The EPA giveth, and taketh away federal sustainability programs

Agency will phase out 8-year-old Climate Leaders effort, encouraging state and non-governmental alternatives. Support for programs such as the latest Green Power Community Challenge remains.
Written by Heather Clancy, Contributor

The U.S. Environmental Protection Agency is encouraging communities to pick up the ball on green power adoption initiatives through its latest Green Power Community Challenge. The program's latest challenge comes days after the agency advised participants in its voluntary Climate Leaders Program to start working more closely with similar state and non-governmental programs.
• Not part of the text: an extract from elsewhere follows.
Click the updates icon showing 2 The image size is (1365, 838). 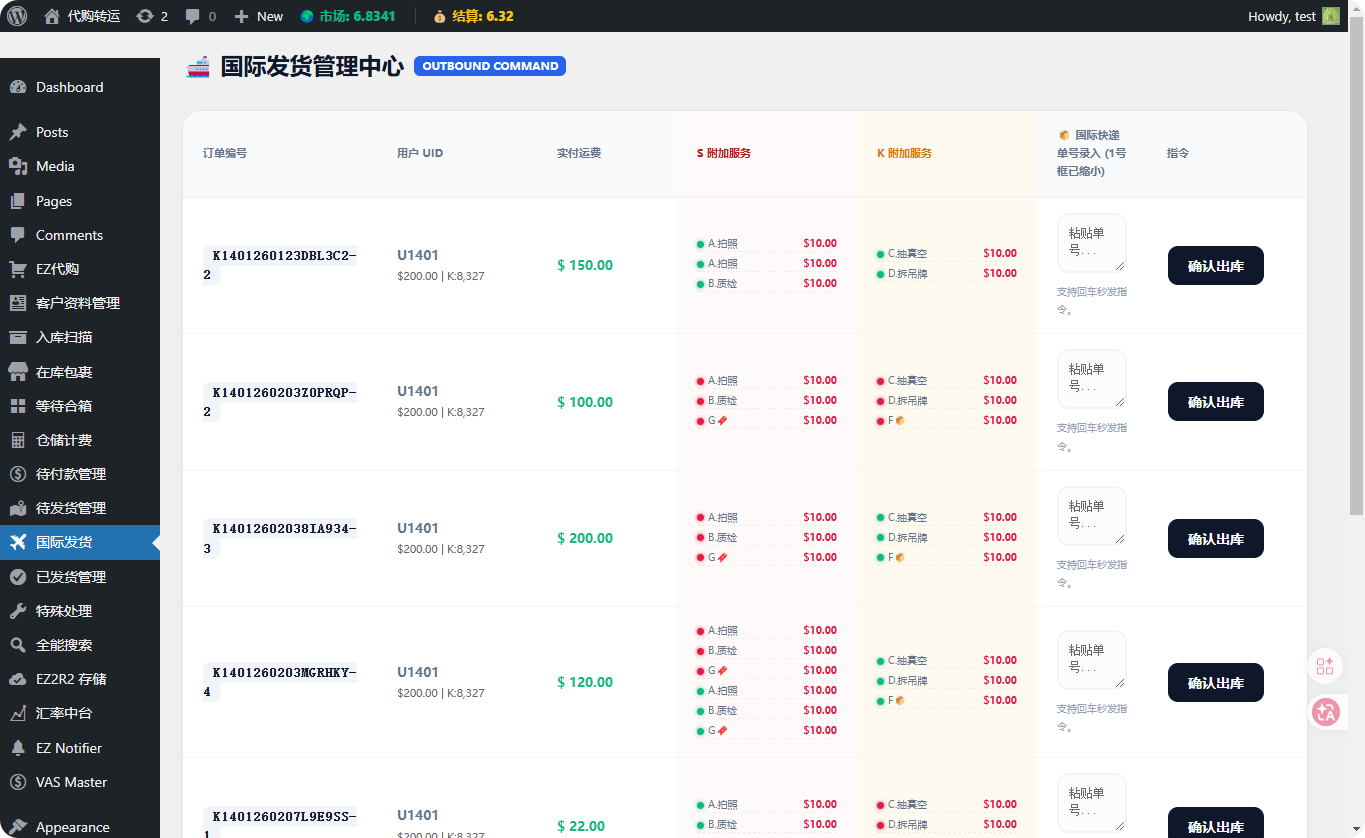pos(145,16)
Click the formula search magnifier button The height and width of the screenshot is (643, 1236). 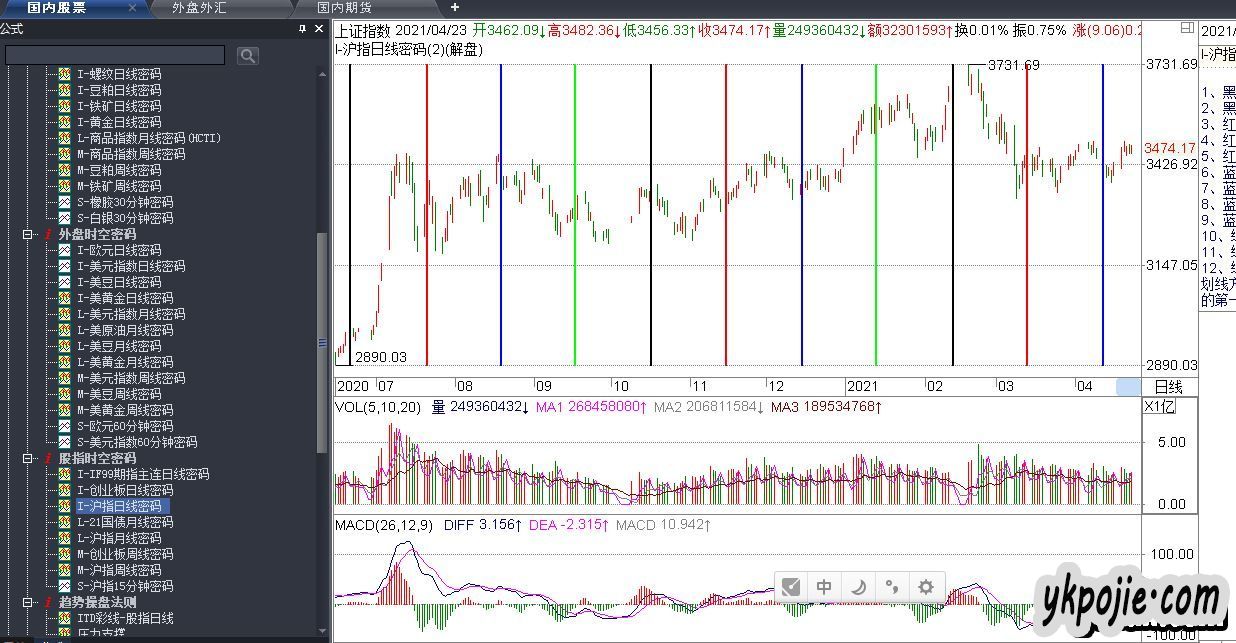point(248,56)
The EPA says many state agencies and non-governmental organizations now have programs that are robust enough to replace Climate Leaders activities. Plus, the EPA is now implementing the mandatory reporting rules for greenhouse gas emissions that the program helped develop. In a letter to members of the Climate Leaders program, Gina McCarthy, assistant administrator for the Office of Air and Radiation, wrote:

"Over the coming year, EPA will phase down services the agency provides under the federal Climate Leaders program and encourage and assist the transition of our partners into non-federal programs that our programs choose to join. With the exception of programs offered by our state co-regulators, EPA cannot endorse any particular program -- it is up to each [Climate Leaders participant] to decide which program would be the best fit."

Even as the Climate Leaders program fades into the sunset, the latest national Green Power Community Challenge is kicking off. This is an annual campaign in which towns, cities, villages and native American tribes compete to encourage their local businesses and residents to buy or purchase green power. The EPA defines green power as power that is generated from solar, wind, geothermal, biomass, biogas and low-impact hydropower. Essentially electricity that is produced with no net increase of greenhouse gas emissions.

There are already 30 cities in Alaska, California, Colorado, Connecticut, Maryland, Oregon, Pennsylvania, Texas, Utah, Washington and Wisconsin that have become green power communities. These cities collectively buy 900 million kilowatt hours of green power annually.

The winners of the challenge will be announced in September 2011. Quarterly winners will be announced along the way.